The question of how fresh should the urine be was also considered important.   While there was a wide range of opinions, allowing the urine to sit for a couple of weeks was considered the safest approach..

It was also generally accepted that applying urine fertilizer should be to the soil away from the leaves of the plants is preferable. Urine should therefore not be applied as foliar spray (as many organic fertilizers often are) but rather directly to the soil near the base of the plants.

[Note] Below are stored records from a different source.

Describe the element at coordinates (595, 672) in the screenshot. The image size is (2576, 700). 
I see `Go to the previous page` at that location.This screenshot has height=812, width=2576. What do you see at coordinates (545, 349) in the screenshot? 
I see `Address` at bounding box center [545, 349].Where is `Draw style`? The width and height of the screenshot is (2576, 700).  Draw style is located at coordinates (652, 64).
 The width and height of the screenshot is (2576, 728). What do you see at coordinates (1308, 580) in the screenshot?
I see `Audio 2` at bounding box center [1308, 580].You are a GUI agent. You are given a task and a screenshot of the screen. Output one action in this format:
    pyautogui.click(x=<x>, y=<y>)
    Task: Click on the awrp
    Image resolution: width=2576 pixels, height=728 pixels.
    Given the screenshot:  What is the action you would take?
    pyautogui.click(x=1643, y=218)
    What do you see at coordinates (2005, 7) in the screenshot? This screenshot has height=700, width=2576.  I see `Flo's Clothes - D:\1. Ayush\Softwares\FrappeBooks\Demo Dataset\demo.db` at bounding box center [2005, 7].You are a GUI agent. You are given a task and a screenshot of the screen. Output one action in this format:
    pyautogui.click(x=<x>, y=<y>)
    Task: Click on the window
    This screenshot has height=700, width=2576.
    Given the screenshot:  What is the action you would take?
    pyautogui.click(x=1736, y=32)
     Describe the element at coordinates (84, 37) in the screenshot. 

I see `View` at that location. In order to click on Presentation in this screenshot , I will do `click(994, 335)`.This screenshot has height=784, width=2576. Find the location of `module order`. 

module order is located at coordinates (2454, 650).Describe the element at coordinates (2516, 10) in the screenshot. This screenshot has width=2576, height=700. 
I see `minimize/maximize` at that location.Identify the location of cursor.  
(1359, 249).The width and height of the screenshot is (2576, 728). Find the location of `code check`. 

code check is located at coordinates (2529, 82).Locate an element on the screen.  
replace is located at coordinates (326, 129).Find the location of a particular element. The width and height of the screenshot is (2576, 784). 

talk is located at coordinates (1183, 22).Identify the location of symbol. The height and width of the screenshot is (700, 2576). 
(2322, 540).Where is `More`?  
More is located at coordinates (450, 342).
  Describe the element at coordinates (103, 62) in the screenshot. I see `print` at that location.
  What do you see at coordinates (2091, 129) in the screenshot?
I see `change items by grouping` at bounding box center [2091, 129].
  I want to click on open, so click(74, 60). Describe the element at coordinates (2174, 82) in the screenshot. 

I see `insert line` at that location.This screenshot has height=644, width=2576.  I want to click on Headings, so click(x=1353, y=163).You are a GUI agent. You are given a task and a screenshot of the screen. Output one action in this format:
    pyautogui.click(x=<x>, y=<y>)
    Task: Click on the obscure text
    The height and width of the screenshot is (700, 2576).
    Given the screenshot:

The Ugandan study used the following method: “The urine was applied close to the ground in furrows along the plant rows, which were immediately covered with soil. Besides preventing ammonia losses, this practice helps to reduce the smell and avoid burning crop leaves.” - Kirchmann and Pettersson, 1995

Finally, the question of dilution rates came up.  Obviously a commercially produced product will take that into account while when used on a local level in small gardens and orchards, it was suggested to dilute the urine with water at a 10:1 water to urine ratio.


In the future? 

If you are interested in this concept, keep an eye out for when the product  (from Toopi Organics) actually reaches the manufacturing stage.  In the meantime, there is nothing stopping you for using your own version!  

In the allotment world here in the UK, it is often suggested that adding fresh urine to the compost heap regularly helps in the decomposing and breaking down process.